Exploring Parker Ranch, Kamuela

Parker Ranch
Parker Ranch

The enormous estates of the Parker Ranch, which stretch from the northwest coast of Hawaii to the mountains of Kohala, give an unusual impression of the island. The Parker Ranch in Waimea, located on road 19, has an area of 355 sq.miles, about 9% of Hawaii's total area. From small beginnings in 1847, it has grown to become the largest cattle ranch in the United States. It is now run by the sixth generation of the Parker family.

Since the 1960s, particularly in areas of the estate close to the coast where land is not rich enough to support cattle rearing, tourism and shopping have been developed. A considerable number of hotels and apartment buildings have been constructed here.

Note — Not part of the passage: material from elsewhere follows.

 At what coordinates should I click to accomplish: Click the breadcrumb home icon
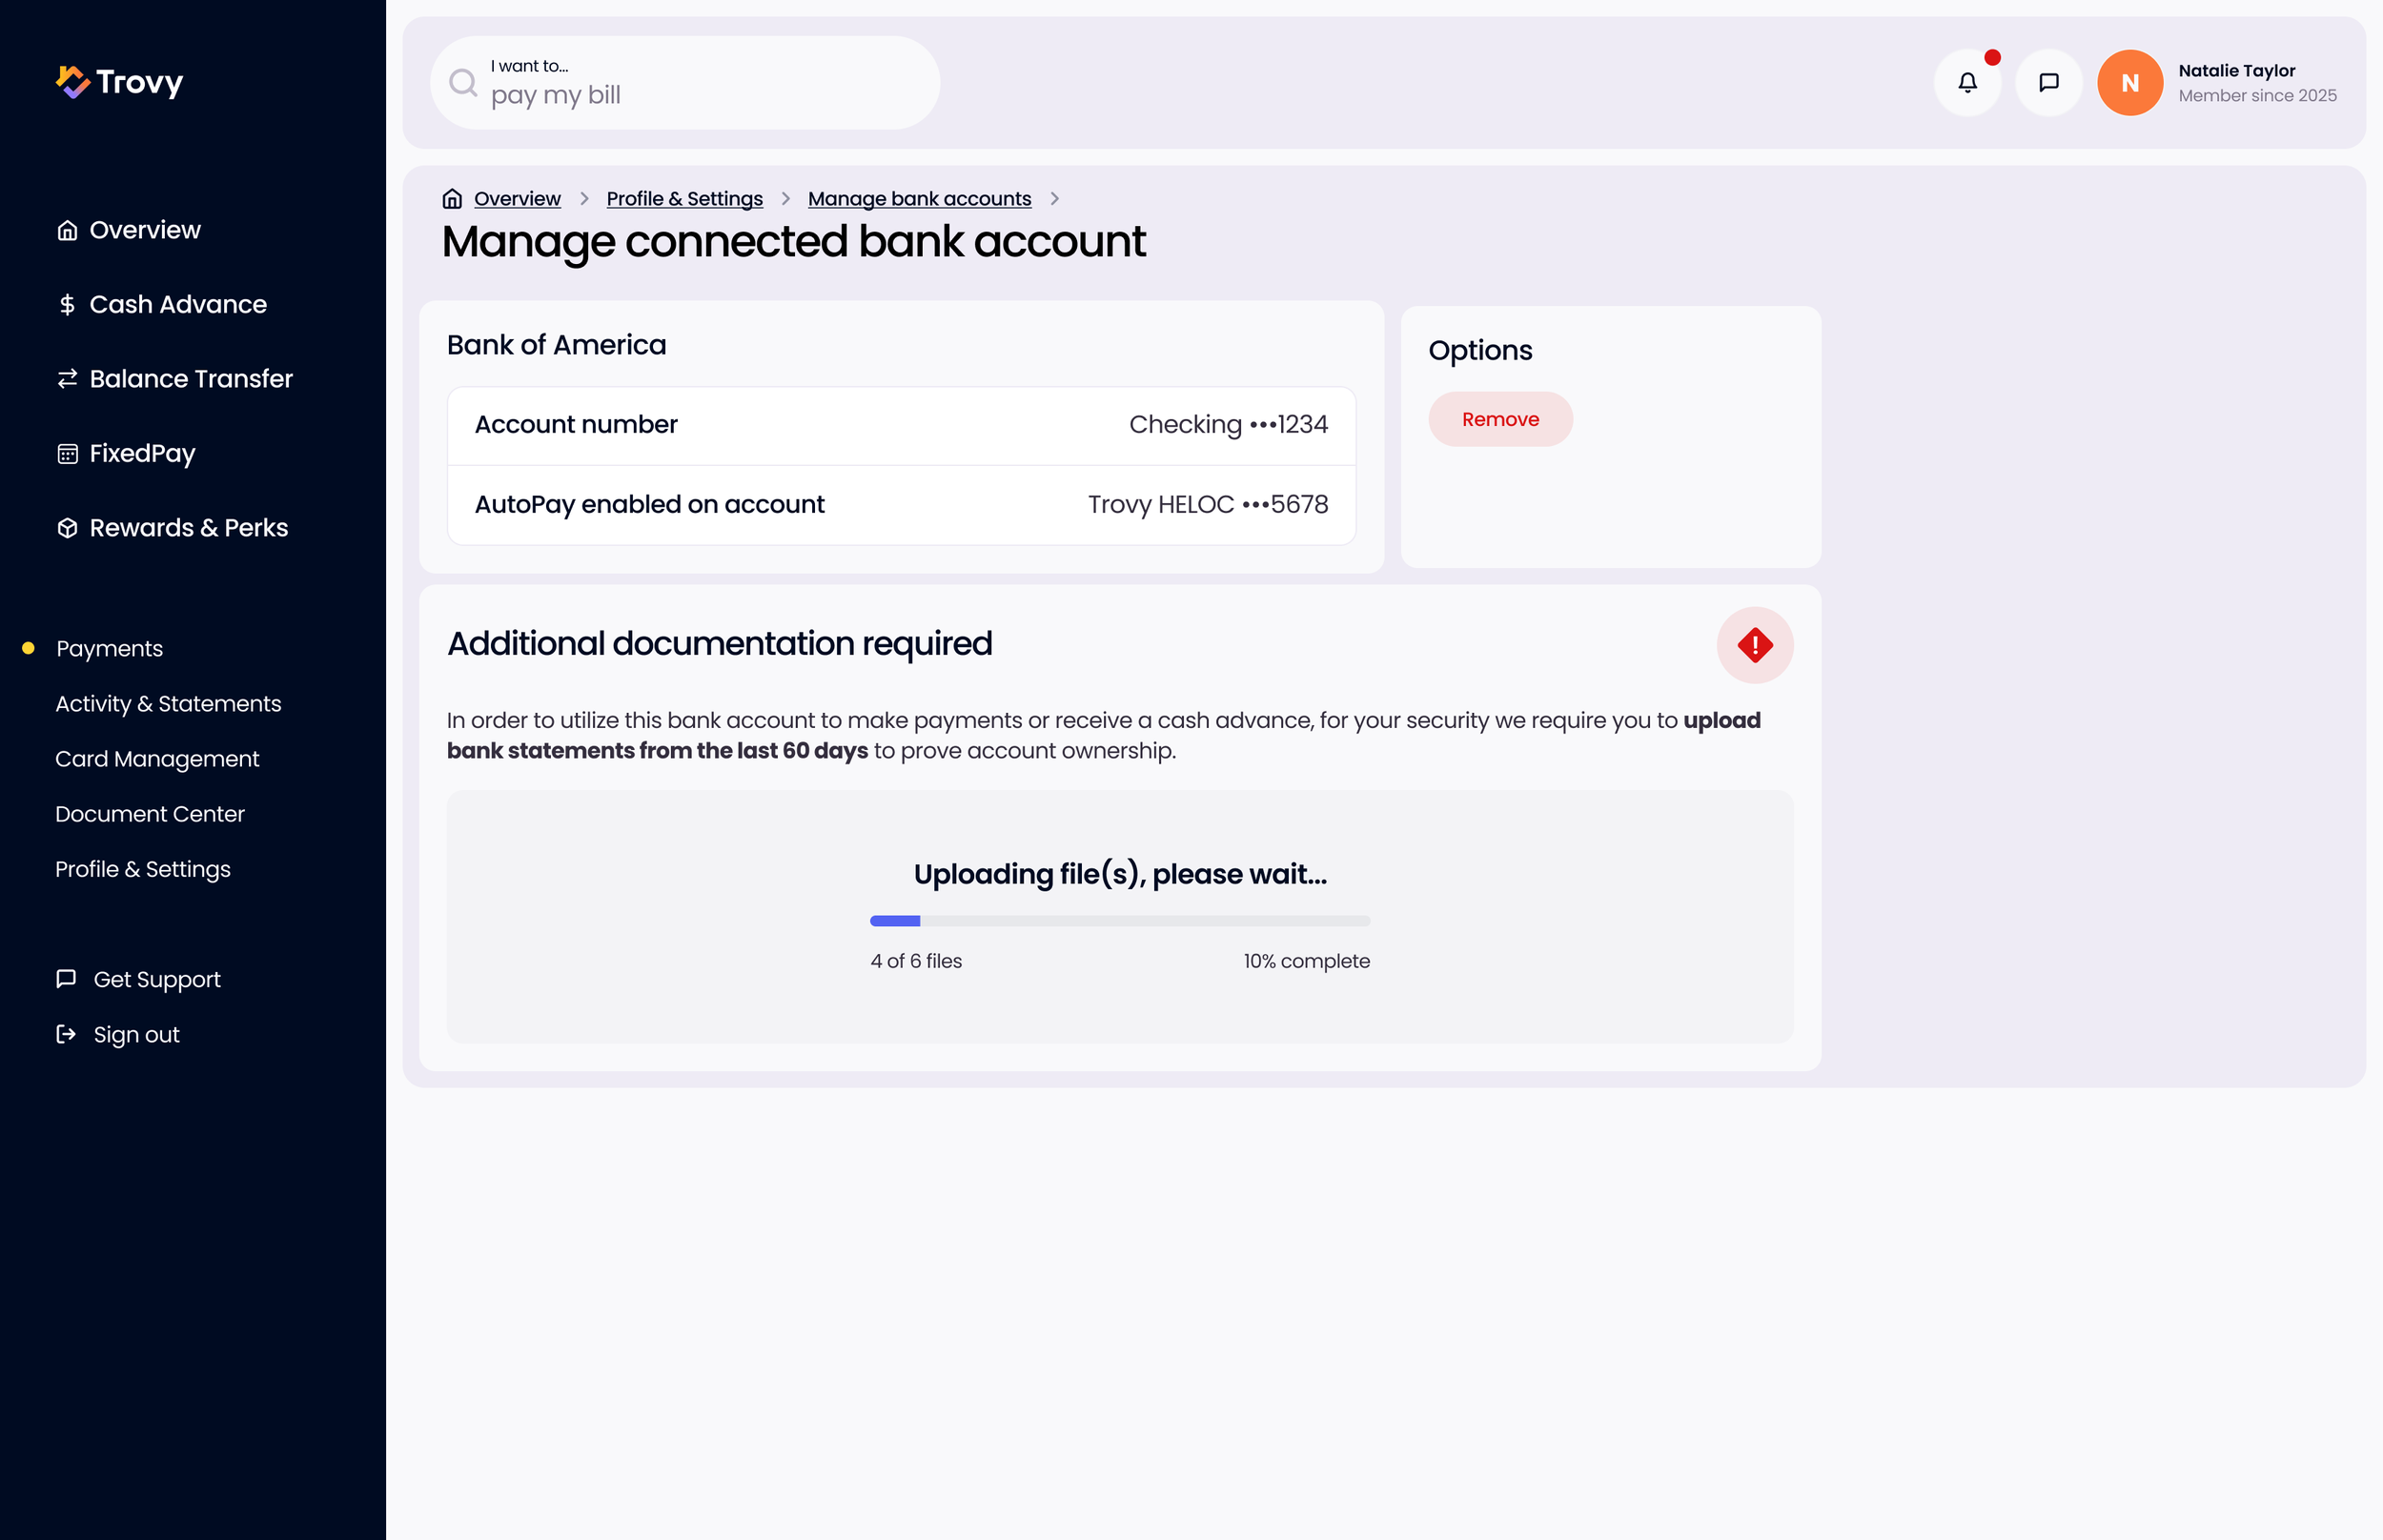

Some of the Hawaiian cowboys, who still work today on the Parker Ranch, are direct descendants of the vaqueros brought over by Parker from Mexico in 1830 to help capture the wild cattle. As there was no Hawaiian equivalent, they became known as paniolos after the word espanol (meaning Spanish). Rodeos and other events take place here on Kamehameha Day (June 11th) and on American Independence Day (July 4th) as well as at other times.

Since 1988, the whole ranch has been open to visitors, who can enjoy a tour. Tours include a visit to the family cemetery, the Puukalani stables, John Parker's house (reconstructed by Smart with its original furniture from the second half of the 19th century) and the elegant modern house, Puuopelu, which houses Smart's considerable collection of French and Venetian art, pieces of Chinese jade and rare glassware. About 100 paintings are also on display here, including works by Degas, Renoir, Pissarro, de Vlaminck and Dufy.

Parker Ranch Visitor Center & Museum

Much of the Parker family history is covered in the Parker Ranch Visitor Center whose exhibits include family portraits, old Bibles, antique clothes, implements, weapons, a printing press and much more. One room is devoted to the career of Duke Kahanamoku who enjoyed several Olympic successes in swimming.

An extension to the center houses a small cinema in which a short film is shown, depicting the history and environment of the Parker Ranch, and its projected future.